BEGIN
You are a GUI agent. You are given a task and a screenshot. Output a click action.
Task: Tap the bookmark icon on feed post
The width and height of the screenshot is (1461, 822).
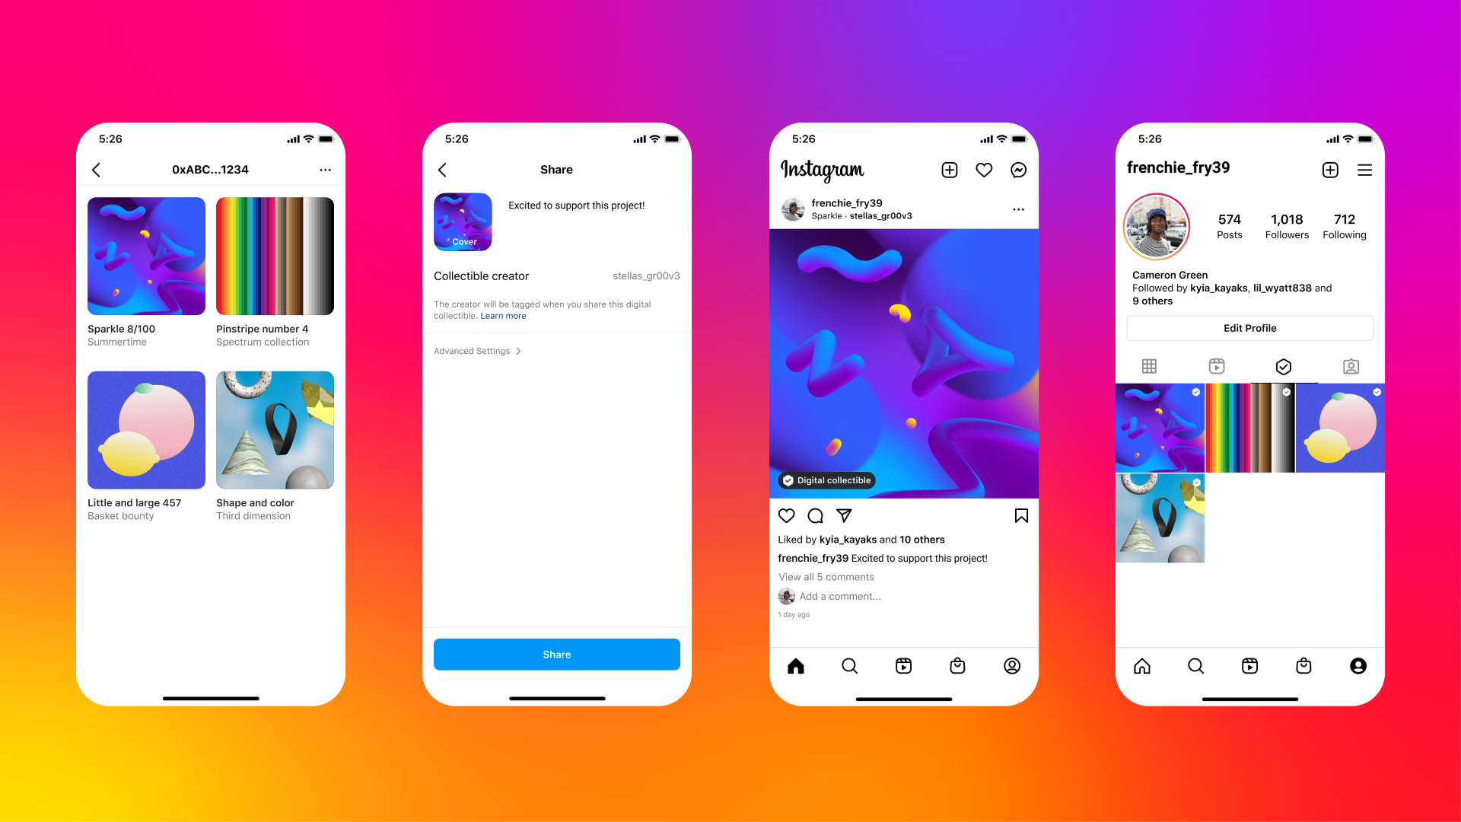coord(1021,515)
END
BEGIN
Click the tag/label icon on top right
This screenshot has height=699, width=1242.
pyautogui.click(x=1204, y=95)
END
BEGIN
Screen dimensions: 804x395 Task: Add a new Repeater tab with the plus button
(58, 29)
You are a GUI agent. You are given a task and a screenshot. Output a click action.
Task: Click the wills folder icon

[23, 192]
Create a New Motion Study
END
### Task brief
Give back precisely the lines above that start at the line containing "Task: Click the wills folder icon" and end at the line containing "Create a New Motion Study", inclusive. No other lines belong in the output.

### Reply
Task: Click the wills folder icon

[23, 192]
Create a New Motion Study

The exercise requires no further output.